------ DATA SHOWN
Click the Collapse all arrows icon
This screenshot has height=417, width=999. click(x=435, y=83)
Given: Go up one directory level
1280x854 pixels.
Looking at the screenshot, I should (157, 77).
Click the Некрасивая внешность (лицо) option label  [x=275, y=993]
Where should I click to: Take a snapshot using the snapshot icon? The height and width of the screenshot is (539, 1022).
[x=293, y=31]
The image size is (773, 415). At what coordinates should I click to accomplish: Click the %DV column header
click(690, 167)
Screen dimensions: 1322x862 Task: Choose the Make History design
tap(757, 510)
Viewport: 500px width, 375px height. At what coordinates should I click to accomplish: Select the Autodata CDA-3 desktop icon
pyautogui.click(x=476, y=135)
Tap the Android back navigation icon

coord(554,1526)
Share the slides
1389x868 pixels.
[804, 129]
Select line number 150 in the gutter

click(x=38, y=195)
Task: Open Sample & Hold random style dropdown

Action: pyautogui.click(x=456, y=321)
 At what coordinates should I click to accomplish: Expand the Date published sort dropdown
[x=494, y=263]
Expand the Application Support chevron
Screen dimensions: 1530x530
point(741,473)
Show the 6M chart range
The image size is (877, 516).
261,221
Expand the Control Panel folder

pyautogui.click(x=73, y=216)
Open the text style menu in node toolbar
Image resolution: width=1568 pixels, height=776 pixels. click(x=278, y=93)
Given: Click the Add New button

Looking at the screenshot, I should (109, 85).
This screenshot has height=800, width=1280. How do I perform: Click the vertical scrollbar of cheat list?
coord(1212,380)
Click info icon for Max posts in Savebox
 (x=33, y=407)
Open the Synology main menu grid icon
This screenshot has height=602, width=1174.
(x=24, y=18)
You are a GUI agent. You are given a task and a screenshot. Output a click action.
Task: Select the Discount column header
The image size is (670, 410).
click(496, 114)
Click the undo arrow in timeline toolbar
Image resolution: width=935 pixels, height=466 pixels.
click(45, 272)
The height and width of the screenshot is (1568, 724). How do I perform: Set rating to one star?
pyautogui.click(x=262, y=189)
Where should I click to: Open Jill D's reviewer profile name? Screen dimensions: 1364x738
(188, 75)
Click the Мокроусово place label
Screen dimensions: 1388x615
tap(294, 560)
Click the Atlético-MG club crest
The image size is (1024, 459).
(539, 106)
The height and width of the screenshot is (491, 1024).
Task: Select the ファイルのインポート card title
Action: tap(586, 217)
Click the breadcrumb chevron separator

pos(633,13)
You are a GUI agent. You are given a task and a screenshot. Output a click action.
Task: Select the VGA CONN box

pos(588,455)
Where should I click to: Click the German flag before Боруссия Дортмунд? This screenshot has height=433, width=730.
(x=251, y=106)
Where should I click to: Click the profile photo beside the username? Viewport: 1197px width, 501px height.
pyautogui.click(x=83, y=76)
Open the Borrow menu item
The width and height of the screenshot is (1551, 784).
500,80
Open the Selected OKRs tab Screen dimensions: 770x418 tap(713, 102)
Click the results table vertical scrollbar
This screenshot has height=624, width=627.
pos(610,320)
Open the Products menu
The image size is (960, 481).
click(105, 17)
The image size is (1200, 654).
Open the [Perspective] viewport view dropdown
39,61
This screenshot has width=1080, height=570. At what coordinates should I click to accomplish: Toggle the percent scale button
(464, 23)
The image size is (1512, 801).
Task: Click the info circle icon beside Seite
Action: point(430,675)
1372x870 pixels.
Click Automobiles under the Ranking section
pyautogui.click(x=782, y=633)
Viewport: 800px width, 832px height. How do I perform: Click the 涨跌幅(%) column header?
------------
YOUR TASK: Word for word, retype all of the entries above.

ANSWER BOX:
Click the Collapse all arrows icon
This screenshot has height=417, width=999. click(x=435, y=83)
Given: Go up one directory level
1280x854 pixels.
Looking at the screenshot, I should (157, 77).
Click the Некрасивая внешность (лицо) option label  [x=275, y=993]
Where should I click to: Take a snapshot using the snapshot icon? The height and width of the screenshot is (539, 1022).
[x=293, y=31]
The image size is (773, 415). At what coordinates should I click to accomplish: Click the %DV column header
click(690, 167)
Screen dimensions: 1322x862 Task: Choose the Make History design
tap(757, 510)
Viewport: 500px width, 375px height. At what coordinates should I click to accomplish: Select the Autodata CDA-3 desktop icon
pyautogui.click(x=476, y=135)
Tap the Android back navigation icon

coord(554,1526)
Share the slides
1389x868 pixels.
[804, 129]
Select line number 150 in the gutter

click(x=38, y=195)
Task: Open Sample & Hold random style dropdown

Action: pyautogui.click(x=456, y=321)
 At what coordinates should I click to accomplish: Expand the Date published sort dropdown
[x=494, y=263]
Expand the Application Support chevron
Screen dimensions: 1530x530
point(741,473)
Show the 6M chart range
The image size is (877, 516).
261,221
Expand the Control Panel folder

pyautogui.click(x=73, y=216)
Open the text style menu in node toolbar
Image resolution: width=1568 pixels, height=776 pixels. click(x=278, y=93)
Given: Click the Add New button

Looking at the screenshot, I should (109, 85).
This screenshot has height=800, width=1280. How do I perform: Click the vertical scrollbar of cheat list?
coord(1212,380)
Click info icon for Max posts in Savebox
 (x=33, y=407)
Open the Synology main menu grid icon
This screenshot has height=602, width=1174.
(x=24, y=18)
You are a GUI agent. You are given a task and a screenshot. Output a click action.
Task: Select the Discount column header
The image size is (670, 410).
click(496, 114)
Click the undo arrow in timeline toolbar
Image resolution: width=935 pixels, height=466 pixels.
click(45, 272)
The height and width of the screenshot is (1568, 724). How do I perform: Set rating to one star?
pyautogui.click(x=262, y=189)
Where should I click to: Open Jill D's reviewer profile name? Screen dimensions: 1364x738
(188, 75)
Click the Мокроусово place label
Screen dimensions: 1388x615
tap(294, 560)
Click the Atlético-MG club crest
The image size is (1024, 459).
(539, 106)
The height and width of the screenshot is (491, 1024).
Task: Select the ファイルのインポート card title
Action: tap(586, 217)
Click the breadcrumb chevron separator

pos(633,13)
You are a GUI agent. You are given a task and a screenshot. Output a click action.
Task: Select the VGA CONN box

pos(588,455)
Where should I click to: Click the German flag before Боруссия Дортмунд? This screenshot has height=433, width=730.
(x=251, y=106)
Where should I click to: Click the profile photo beside the username? Viewport: 1197px width, 501px height.
pyautogui.click(x=83, y=76)
Open the Borrow menu item
The width and height of the screenshot is (1551, 784).
500,80
Open the Selected OKRs tab Screen dimensions: 770x418 tap(713, 102)
Click the results table vertical scrollbar
This screenshot has height=624, width=627.
pos(610,320)
Open the Products menu
The image size is (960, 481).
click(105, 17)
The image size is (1200, 654).
Open the [Perspective] viewport view dropdown
39,61
This screenshot has width=1080, height=570. At what coordinates should I click to accomplish: Toggle the percent scale button
(464, 23)
The image size is (1512, 801).
Task: Click the info circle icon beside Seite
Action: point(430,675)
1372x870 pixels.
Click Automobiles under the Ranking section
pyautogui.click(x=782, y=633)
Viewport: 800px width, 832px height. How do I perform: Click the 涨跌幅(%) column header?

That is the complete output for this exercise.